Onerous regulations pose challenges for plants burning waste from a 5-million-gallon pile in Swoyersville, Luzerne County. Hank Zielinski, vice president of Northampton Fuel Supply, says the growing federal requirements are burdening companies with paperwork and additional expenses.

“Sometimes we have to write long plans that simply repeat words from the agency’s policies” says Zielinski.

Despite regulatory hurdles, these plants in Pennsylvania and one in West Virginia process an average of 6 million tons of coal waste per year. Left alone, the waste would eventually emit millions of tons of sulfur dioxide and methane, and smaller amounts of hydrogen sulfide and mercury, according to ARIPPA. Partly because they burn the greenhouse gas methane along with the coal, the plants claim a net annual reduction of 29 tons of the gases that supposedly warm the atmosphere.

The most obvious benefit, however, is the remediation of land and waterways.

“The value of reclaimed land has increased dramatically” says Bobby Hughes, executive director of the Eastern PA Coalition for Abandoned Mine Reclamation. The former landfill sites have been transformed into residential and commercial areas, sports fields, meadows and wooded areas. The Wilkes-Barre Area School District educational complex occupies one. Swoyersville will take over several reclaimed acres for community use.
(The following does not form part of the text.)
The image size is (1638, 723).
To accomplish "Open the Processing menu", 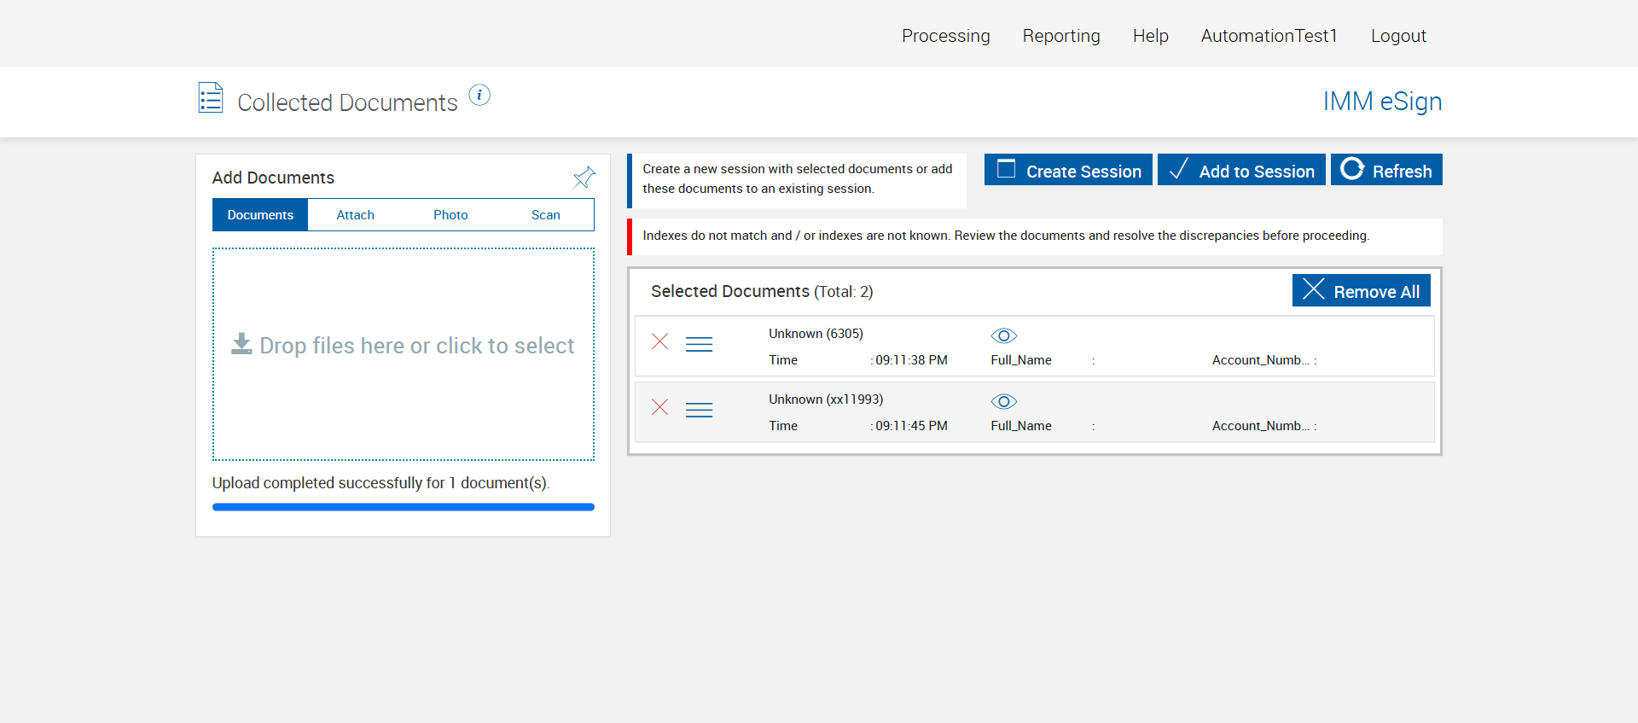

“By repairing the harms of the past, we deliver environmental justice to communities that are already underserved” says Panaro, whose company removes waste from former mining towns that have been designated by state regulators as “areas of environmental justice.”

Waste coal-fired power plants are also a cost-effective solution to environmental remediation.

“Alternative methods for cleaning up Pennsylvania’s waste piles are estimated to cost as much as $16 billion” says Gibbons of ARIPPA.

While remediation costs make power plant electricity more expensive than other sources, the efficiency of the cleanup and the 2,000 jobs it supports are significant benefits. The estimated value of the environmental benefits and avoided cleanup costs is $300 million per year, according to one study cited by ARIPPA.

If policy makers really support “environmental justice” Coal-fired waste power plants seem like a good idea for conservation.

Gordon Tomb is a senior fellow at the Commonwealth Foundation, a Pennsylvania-based free-market think tank.